Hoy, mientras África duerme, dirijo unas palabras a una mujer, estrella del Norte (creo), que guarda en su interior a una chiquilla, con sus dudas, sus temores, y que quizás no esté pasando por su mejor momento.
Quisiera estar contigo, respirar el mismo aire, sentir tu voz, y que tu sintieras la mía, buscar tu mirada, huidiza a veces, atrapar el momento en una burbuja de cristal, y atesorarlo en el recuerdo, donde se atesoran mis sueños de niño, cuando aún creía en ellos.
Abrazarte y que, sinceramente, sintieras mi calor, mi persona, sin más. Sin otra pretensión que la de que sepas que me tienes, y puedes contar conmigo. Sabes que alguien es especial, cuando puedes compartir el silencio, precioso silencio, sin necesidad de cortar el aire con palabras, no siempre tan necesarias.

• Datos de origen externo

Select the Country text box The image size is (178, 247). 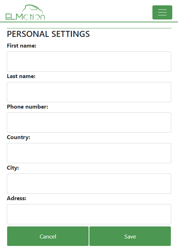point(89,153)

Pero no puede ser…, al menos de momento…
Despierto y tiendo lazos de escritos, relatos, anécdotas, con la esperanza de que tomen forma de abrazo, que cruce la distancia que nos separa, y lleguen a un trocito de tu corazón, cubierto de su propio exoesqueleto, que lo hace palpitar, protegiendo tan sensible, delicado y precioso contenido. Refugio del alma clara y luminosa que se escapa por todos y cada uno de tus poros, creando un aura en derredor tuya, dándote esa divina presencia. Etérea.

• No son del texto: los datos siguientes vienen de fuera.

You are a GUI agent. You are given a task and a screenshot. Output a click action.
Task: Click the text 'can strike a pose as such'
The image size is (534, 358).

Maldigo el tiempo, maldigo la distancia y lamento tu pesar.
Escribo palabras sinceras, como sincero es mi apoyo, y sincero es el cariño que te tengo. Curioso mundo, que pone tan difíciles las cosas, y tan lejanas…
Sin dudarlo, me adentraría en el monte de las ánimas, la noche de todos los santos, a buscar tu banda azul, por estúpido que pareciese, si con ello recuperaras tu sonrisa, esa que me inspira, esa que adoro, esa que ilumina oscuros rincones, y acaricia sentimientos yermos e inertes.
No temas al agua, símbolo de nacimiento, de nuevo comienzo, de principios. No temas ahogarte, no lo harás, no debes. Más, sabiendo que fuera, en la superficie, estoy del todo seguro, te espera alguien especial, que moriría sin ti. Y como el alma une al cuerpo por un hilo invisible de plata, seguro estáis unidos por ese hilo, resistente, como el acero, que nada ni nadie puede quebrar. Y seguro él, está tirando de ese hilo, desesperadamente, pues, aunque quizás ni lo conozcas, si lo necesites, y él a ti.
El destino, niño caprichoso, juega con amargas cartas, a veces, y quizás retiene el momento de conoceros, por simple diversión.
Resiste, asciende, eres única, preciosa y especial. Y lo sabes.
Por último, niña kaótica, decirte una frase que leí, y he adaptado. Dice así:
“El carácter y la personalidad, no se forman con los Años, sino con los Daños.”
Estoy seguro que tienes un gran carácter y una fuerte personalidad. Haz uso de tus armas. Demuestra que, bien podrías ser Minerva, hecha carne, y vence a esos fantasmas que perturban tu existir.